Friday, July 6, 2007

MUST READ: GAZA TODAY, LEBANON TOMORROW?

Gaza Today, Lebanon Tomorrow?
by Prof. Barry Rubin


The world is shocked by Hamas’s violent takeover of the Gaza Strip and the damage done to any hope for peace or regional stability is generally recognized. But a second, even more serious, extremist takeover is in the works for which Western inaction would bear far more responsibility.

This time the victim would be Lebanon, and the perpetrator is Hizballah backed by Syria and Iran.

Today, Lebanon is ruled by a Christian-Sunni Muslim-Druze coalition determined to maintain a moderate and independent Lebanon. This partnership arose after Syria assassinated former Prime Minister Rafiq Hariri in February 2005, coming out of a mass movement which successfully demanded the Syrian withdrawal after two decades in which Lebanon was looted as a satellite state by its next-door neighbor.

Syria is determined to end this period of freedom and in doing so it is aided by its client Hizballah and many smaller groups including Fatah al-Islam along with pro-Syrian politicians. Fifteen major terrorist attacks, mostly assassination attempts, and many smaller ones have taken place in the last two years by Syrian agents. Notably, two of these have killed coalition members of parliament, the first Christian, the most recent a Sunni Muslim.

These attacks are not just blind efforts at revenge or mayhem. Syria is literally murdering the Lebanese government out of existence. A few more successes and the coalition will lose its majority. Also, however, the term of pro-Syrian President Emile Lahoud, extended by Syrian demand, ends in November, making Damascus eager to get control of parliament before then to ensure its own choice will triumph.

While the violence falls well short of all-out fighting, Lebanon is engaged in a type of civil war.

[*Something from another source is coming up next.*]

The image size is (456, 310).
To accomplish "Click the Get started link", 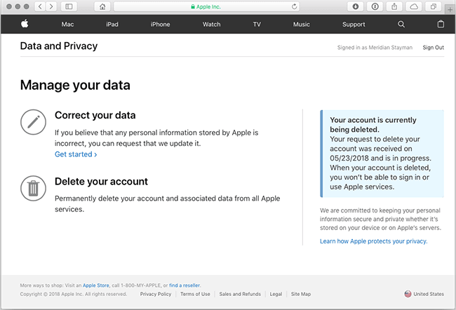I will coord(76,154).
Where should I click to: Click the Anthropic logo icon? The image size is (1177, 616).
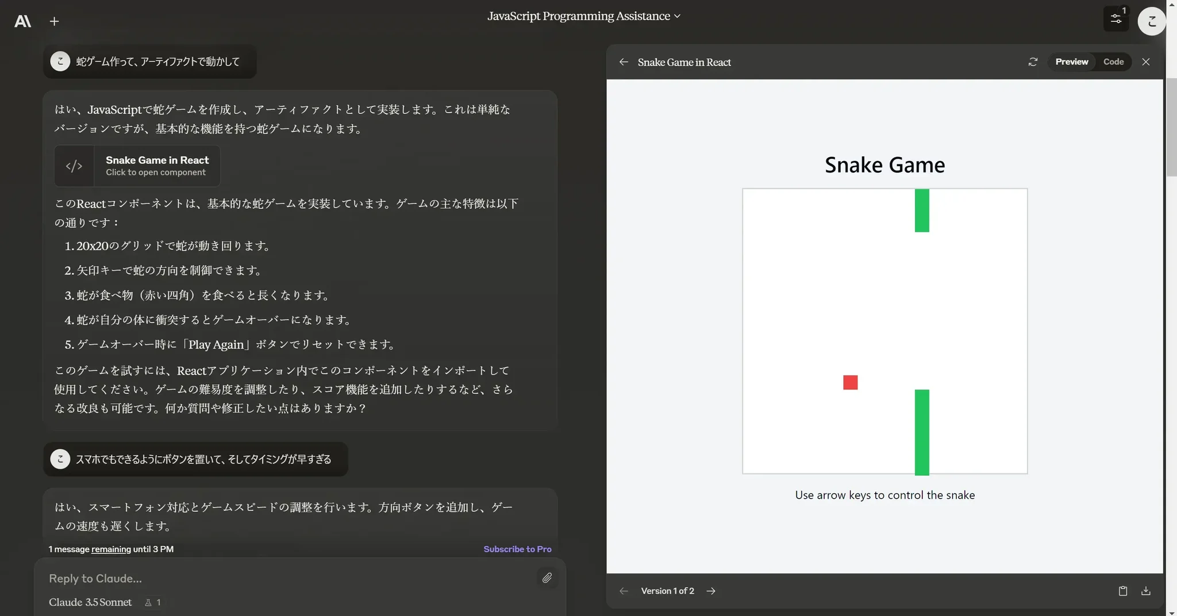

Hizballah walked out of the government and Syrian clients have paralyzed parliament in a so-far failed attempt to keep Lebanon from endorsing an international tribunal to investigate Hariri’s death. Everyone knows that the evidence points to the Syrian government at the highest levels for responsibility. Blocking this tribunal is priority one on the Syrian regime’s list.

As a result, coalition supporters are showing exemplary courage. Any politician or journalist who stands against Syria, Iran, and Hizballah faces the daily threat of assassination. In contrast, of course, the extremists endure no such risk since the coalition does not use terrorism against them.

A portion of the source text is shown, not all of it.